In sum, 12 weeks of coding. The time marks may shift around slightly as I learn the hackage-server ropes. I also plan to take total advantage of any extra time I can come by. If there are any other requirements for the project, the schedule will bend (but not break) in response. For example, I’ll probably end up replacing some of 7, 8, and 9 with making a much larger dent in the RESTful API. By that time, the components will be modularized, and I’ll discover common API functionality between them to abstract.

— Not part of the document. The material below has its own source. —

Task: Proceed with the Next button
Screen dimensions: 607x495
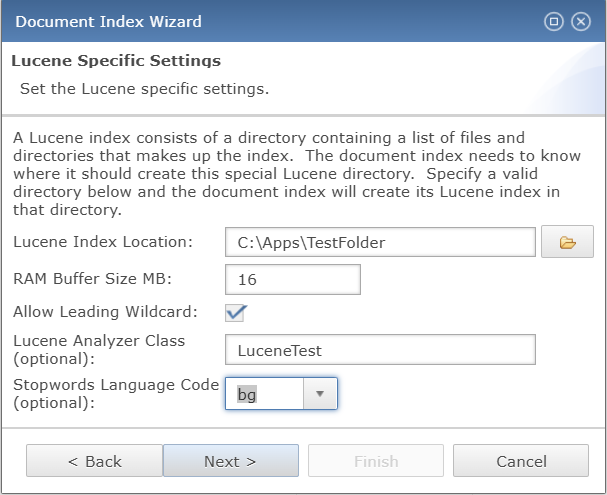Action: click(x=231, y=461)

Biography and programming experience

I’m a student at Stony Brook University in Long Island, New York, out to complete my undergraduate Computer Science degree. Most of my productive waking hours, I code, read, and learn. In case I get too bogged down, there’s nothing like a session of piano improvisation or an hour of cycling to lighten the figurative weight on my shoulders. Using Haskell to get things done briskly has given me lots of free time, but in the same fell swoop consumed even more time as I study its depth and breadth. [this copy of the application has more details]

Conclusion

I think this is an important project to do now, as Hackage continues to see tremendous growth. It’s a good time to make a concentrated burst of creative and motivated effort, approximately 1-person-summer’s worth, to give it 2.0 in the title. After examining the project in some depth, I feel I can realistically make this happen. The mentor-student model, in addition to the community interactions, is a good fit for me. I like coding by myself, and I like communicating with others about code.

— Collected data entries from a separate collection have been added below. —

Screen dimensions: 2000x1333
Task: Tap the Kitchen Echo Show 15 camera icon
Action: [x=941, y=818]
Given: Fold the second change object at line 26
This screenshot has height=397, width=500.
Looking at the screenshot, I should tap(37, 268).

My previous experience with programming and algorithms overlaps with the project’s scope. It’s my hope that hackage-server will be more comprehensive as a result of my hacking, and that my experience and knowledge will expand as a result of working on this project. Plus, I’m not quitting Haskell any time soon, so I too can snack on the fruits of my labor.

—Matthew Gruen

2 Comments

  1. jberryman replied:

    I’m excited for the possibility of Hackage 2.0! If you are taking suggestions, here’s a biggie for me: I want to be able to search hackage the way I can search the base packages with hoogle, i.e. find a package containing a function with a type signature similar to what I’m looking for.

    Good luck!

  2. Robert Massaioli replied:

    I agree with the hoogle+hackage idea; ‘search’ is what a package database is all about. I also think that this is a great plan and it is much needed. Having a new hackage which makes selecting the right package easier is a really good idea. I’ll be very interested in seeing the end result.